USD/JPY: con un dollaro americano così debole, la major contro lo yen non poteva che vivere un grande ribasso. Molto rapidamente è stato rotto il supporto in area 100,00 e ci si è posizionati sul livello statico di 98,30. Il cedimento di quest’area sarebbe propedeutico ad ulteriori importanti discese fino a 97. I Fibonacci tracciati sul massimo e il minimo del canale ascesista suggeriscono come target invece possibili ritorni proprio in area 99,40.

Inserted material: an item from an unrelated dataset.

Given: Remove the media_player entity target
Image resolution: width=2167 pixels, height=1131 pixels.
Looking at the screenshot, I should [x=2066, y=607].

EUR/JPY: decisamente meno ampio il movimento avuto dal cross euro yen giapponese. La salita a 130,40, però, è stata ottima ed ha portato poi ad una correzione decisa fino 129. Buono il riferimento del canale rialzista di ampio respiro che evidenzia in 128,40 il supporto decisivo mentre restano 129,90 e appunto 130,40 i riferimenti come resistenze.

GBP/USD: il cable, tecnicamente, mostra una situazione molto simile a quella dell’euro dollaro americano. Sentiment ribassista con 1,5080 come primo importante supporto che, qualora venisse violato, condurrebbe direttamente a 1,5050 prima e 1,4985 poi. Al rialzo, invece, sviluppi fino 1,5160.

AUD/USD: anche qui notiamo una precisione interessante a livello tecnico. Il canale rialzista formatosi dai minimi dell’8 luglio ha fornito l’ottica toro per approdi in area 0,93. Possibili i ritracciamenti perso 0,9250 su cui valutare rebound verso i massimi relativi o approfondimenti fino a 0,9180. Break al rialzo di 0,93 vedono invece in 0,9340 il naturale punto di approdo.

XAU/USD: molto buono anche il movimento dell’oro che ha rotto perfettamente 1.266 dollari l’oncia e ora lo si attende a 1.300 dollari. Il cedimento al ribasso di 1.289 condurrebbe sul bel livello di 1.270, mentre la sua tenuta potrebbe farci riapprezzare i massimi e possibili break rialzisti dell’ordine anche di 30-40 dollari.